Le grandi differenze che già oggi ci sono, ad esempio, tra il Nord e il Mezzogiorno sono destinate ad aumentare e questo, spiega l’autore, “dividerà l’Italia, allontanerà le regioni e intere aree geografiche le une dalle altre rendendo più complessa e difficile ogni politica nazionale ogni direttrice, ogni programmazione di carattere generale”.

Il Mezzogiorno subisce uno spopolamento molto maggiore delle altre due macroregioni (centro e nord), tanto che perde da solo oltre 6,6 dei 12,1 milioni di abitanti persi complessivamente dall’Italia, ben oltre la metà del totale.

Cosa fare per invertire una tendenza che i numeri dicono irreversibile? Anzitutto, è la tesi di Volpi, riconoscere il problema, cosa che le classi dirigenti non fanno. Il caso più recente è il Piano nazionale di ripresa e resilienza (Pnrr) che dell’argomento sostanzialmente si disinteressa.

L’Italia è destinata a una fine di consunzione spegnimento – sottolinea Volpi – forse quella fine è già segnata.
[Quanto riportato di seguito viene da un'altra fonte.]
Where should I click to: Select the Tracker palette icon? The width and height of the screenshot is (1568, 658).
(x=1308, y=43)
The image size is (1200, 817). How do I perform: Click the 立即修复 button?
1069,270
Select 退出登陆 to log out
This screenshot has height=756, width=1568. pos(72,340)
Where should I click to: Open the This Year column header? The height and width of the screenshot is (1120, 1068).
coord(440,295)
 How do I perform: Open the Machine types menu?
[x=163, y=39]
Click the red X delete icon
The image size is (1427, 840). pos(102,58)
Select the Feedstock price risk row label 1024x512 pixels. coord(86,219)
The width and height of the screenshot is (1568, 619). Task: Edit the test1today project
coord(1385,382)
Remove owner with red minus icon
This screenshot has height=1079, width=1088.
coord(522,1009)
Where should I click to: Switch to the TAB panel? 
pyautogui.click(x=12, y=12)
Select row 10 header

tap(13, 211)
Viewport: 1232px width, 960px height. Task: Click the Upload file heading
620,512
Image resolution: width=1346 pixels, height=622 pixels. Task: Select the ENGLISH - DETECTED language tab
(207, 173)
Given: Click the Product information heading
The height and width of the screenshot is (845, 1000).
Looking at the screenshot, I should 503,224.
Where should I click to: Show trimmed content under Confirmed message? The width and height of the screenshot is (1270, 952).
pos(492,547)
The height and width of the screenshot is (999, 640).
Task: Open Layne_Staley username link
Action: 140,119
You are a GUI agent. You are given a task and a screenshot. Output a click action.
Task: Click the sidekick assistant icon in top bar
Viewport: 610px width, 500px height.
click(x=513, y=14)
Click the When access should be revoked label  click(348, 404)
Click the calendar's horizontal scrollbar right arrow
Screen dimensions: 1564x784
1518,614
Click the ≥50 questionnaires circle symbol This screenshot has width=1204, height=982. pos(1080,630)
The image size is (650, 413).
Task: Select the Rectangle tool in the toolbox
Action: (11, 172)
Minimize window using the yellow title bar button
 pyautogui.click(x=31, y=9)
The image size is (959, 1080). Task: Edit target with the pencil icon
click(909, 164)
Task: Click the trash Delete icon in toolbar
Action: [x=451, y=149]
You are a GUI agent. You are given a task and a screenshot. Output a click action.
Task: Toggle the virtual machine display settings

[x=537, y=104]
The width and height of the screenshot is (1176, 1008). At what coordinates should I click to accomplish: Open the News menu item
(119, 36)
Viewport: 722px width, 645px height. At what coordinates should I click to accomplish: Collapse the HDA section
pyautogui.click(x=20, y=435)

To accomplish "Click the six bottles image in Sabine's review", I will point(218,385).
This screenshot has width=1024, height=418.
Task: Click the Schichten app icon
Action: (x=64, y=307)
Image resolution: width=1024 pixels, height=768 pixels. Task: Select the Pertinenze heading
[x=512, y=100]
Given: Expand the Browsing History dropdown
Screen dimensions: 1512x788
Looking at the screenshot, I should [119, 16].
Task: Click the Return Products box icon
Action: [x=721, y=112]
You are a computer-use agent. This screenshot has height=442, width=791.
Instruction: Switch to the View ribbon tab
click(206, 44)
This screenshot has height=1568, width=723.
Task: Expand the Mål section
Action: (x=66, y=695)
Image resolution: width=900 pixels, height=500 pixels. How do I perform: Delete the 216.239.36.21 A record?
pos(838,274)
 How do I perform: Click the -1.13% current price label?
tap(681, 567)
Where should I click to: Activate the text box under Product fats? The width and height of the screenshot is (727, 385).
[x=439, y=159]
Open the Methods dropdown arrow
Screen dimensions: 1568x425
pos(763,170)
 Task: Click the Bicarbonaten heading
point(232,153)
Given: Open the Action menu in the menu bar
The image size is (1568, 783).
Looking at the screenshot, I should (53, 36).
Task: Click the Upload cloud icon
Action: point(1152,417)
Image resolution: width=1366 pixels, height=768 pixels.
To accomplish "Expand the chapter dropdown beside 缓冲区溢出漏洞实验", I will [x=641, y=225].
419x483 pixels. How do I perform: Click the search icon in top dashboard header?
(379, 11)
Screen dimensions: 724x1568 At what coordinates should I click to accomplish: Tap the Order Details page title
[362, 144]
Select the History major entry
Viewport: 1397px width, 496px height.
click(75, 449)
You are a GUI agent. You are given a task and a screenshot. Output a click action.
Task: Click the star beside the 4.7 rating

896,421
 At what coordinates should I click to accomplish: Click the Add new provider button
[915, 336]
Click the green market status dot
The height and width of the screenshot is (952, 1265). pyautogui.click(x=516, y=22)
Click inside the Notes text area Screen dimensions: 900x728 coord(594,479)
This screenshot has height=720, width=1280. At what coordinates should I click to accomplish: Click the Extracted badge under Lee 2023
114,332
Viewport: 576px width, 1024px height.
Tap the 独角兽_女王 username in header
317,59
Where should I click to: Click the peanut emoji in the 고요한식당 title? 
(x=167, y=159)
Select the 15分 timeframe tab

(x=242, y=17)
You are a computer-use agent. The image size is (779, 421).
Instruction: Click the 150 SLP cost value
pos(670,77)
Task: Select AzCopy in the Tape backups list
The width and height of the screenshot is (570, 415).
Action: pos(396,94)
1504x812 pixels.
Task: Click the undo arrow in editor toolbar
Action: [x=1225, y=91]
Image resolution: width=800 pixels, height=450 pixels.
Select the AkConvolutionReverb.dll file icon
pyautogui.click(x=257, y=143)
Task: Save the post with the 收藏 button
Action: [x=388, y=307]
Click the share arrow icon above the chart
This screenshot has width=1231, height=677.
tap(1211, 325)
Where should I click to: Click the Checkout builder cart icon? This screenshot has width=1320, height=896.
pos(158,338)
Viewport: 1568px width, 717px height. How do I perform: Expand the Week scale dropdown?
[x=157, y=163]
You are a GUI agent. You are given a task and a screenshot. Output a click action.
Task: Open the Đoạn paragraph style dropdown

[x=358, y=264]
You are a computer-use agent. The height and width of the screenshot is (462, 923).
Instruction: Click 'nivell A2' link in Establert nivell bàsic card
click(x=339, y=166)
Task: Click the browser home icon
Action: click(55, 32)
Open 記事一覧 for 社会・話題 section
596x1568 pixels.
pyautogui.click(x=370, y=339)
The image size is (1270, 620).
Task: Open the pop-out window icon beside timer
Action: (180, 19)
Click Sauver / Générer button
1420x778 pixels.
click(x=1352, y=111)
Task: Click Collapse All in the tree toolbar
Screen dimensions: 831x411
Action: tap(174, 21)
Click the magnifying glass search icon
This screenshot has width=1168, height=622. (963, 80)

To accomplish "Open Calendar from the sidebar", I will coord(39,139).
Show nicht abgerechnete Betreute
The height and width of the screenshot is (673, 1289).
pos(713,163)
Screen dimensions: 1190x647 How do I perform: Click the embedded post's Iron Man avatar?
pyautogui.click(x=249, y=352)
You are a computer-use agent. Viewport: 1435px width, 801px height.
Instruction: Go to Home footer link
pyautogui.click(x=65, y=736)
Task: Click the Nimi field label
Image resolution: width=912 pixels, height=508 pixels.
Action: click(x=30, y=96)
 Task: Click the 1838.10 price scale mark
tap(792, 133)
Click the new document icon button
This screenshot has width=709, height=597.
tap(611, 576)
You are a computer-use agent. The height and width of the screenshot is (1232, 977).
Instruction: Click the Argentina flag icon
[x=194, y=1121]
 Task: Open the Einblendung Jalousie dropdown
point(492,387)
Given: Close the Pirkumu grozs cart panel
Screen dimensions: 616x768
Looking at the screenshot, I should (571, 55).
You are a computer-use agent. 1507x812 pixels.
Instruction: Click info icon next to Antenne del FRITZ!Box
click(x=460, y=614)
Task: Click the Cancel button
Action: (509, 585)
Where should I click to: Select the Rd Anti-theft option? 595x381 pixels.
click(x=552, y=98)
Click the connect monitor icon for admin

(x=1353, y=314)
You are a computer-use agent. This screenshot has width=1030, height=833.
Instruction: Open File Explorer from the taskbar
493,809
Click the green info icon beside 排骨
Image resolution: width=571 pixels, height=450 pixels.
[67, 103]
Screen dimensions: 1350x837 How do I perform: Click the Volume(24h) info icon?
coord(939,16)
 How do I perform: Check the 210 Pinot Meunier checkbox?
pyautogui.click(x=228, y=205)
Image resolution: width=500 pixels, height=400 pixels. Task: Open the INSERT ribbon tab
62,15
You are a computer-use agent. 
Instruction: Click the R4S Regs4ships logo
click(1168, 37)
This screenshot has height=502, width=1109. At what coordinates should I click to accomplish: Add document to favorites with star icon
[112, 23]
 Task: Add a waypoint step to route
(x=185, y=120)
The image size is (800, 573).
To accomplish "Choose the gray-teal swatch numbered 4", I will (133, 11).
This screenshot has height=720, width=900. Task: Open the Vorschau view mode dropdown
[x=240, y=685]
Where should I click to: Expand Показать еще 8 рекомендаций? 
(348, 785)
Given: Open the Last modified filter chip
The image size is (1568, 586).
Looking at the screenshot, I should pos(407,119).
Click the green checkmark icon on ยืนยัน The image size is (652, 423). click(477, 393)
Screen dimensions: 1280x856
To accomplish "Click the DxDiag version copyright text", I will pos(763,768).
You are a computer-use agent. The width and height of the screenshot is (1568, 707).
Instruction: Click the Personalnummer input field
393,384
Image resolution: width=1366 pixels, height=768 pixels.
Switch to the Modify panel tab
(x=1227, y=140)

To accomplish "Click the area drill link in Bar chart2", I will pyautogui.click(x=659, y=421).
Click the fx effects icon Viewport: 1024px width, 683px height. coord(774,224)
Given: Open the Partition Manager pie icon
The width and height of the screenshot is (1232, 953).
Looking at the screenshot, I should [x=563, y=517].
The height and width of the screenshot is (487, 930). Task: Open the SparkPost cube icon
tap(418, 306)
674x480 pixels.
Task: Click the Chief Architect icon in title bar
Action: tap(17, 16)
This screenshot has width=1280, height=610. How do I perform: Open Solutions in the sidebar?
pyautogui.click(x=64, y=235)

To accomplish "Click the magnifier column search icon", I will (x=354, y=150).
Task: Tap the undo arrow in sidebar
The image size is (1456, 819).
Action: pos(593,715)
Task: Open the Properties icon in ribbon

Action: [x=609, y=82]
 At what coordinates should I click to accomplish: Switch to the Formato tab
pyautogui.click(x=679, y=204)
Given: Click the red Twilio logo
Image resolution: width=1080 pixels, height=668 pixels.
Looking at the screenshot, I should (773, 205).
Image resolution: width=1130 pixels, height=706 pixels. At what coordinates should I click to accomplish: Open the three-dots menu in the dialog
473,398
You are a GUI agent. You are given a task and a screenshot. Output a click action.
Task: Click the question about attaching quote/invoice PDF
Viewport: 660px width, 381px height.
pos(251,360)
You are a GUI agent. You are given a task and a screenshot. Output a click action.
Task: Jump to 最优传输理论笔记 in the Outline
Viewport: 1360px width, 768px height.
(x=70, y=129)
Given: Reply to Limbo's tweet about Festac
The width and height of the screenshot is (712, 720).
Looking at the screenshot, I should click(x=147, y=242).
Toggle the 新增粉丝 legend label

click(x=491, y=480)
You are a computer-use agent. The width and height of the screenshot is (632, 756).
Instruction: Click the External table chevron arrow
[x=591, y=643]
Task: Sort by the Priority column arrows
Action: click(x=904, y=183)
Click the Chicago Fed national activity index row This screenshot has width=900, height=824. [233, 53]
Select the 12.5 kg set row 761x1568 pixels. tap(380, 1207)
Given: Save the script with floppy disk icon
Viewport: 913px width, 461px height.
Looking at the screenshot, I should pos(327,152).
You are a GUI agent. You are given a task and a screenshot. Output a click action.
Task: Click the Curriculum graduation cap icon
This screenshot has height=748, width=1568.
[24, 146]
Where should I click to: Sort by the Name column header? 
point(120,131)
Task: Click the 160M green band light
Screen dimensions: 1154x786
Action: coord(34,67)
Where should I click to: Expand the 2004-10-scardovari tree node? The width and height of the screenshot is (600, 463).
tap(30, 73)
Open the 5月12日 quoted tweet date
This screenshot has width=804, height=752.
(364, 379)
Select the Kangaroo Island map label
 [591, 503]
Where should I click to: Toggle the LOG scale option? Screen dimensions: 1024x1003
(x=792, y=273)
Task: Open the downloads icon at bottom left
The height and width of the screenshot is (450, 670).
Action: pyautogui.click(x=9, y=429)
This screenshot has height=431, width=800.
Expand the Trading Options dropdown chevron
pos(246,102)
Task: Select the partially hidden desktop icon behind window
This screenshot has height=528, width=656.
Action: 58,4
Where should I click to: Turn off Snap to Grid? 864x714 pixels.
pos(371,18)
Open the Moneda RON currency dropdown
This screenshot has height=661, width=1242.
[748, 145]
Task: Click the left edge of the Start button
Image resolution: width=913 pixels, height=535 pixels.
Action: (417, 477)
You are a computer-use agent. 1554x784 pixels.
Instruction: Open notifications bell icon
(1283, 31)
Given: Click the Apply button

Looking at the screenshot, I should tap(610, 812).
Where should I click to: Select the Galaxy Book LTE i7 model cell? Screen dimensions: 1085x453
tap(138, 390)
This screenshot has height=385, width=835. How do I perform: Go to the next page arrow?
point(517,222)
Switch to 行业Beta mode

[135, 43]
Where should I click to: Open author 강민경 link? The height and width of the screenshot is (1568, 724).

Tutto fa pensare di sì. Ci sono dieci-quindici anni per capire se si può ancora rianimare una speranza. Ma se questa consapevolezza, come sembra, non alberga come dovrebbe, quanto sarebbe assolutamente necessario, nelle classi dirigenti del paese, a cominciare da quella politica, allora la partita è bella e chiusa”.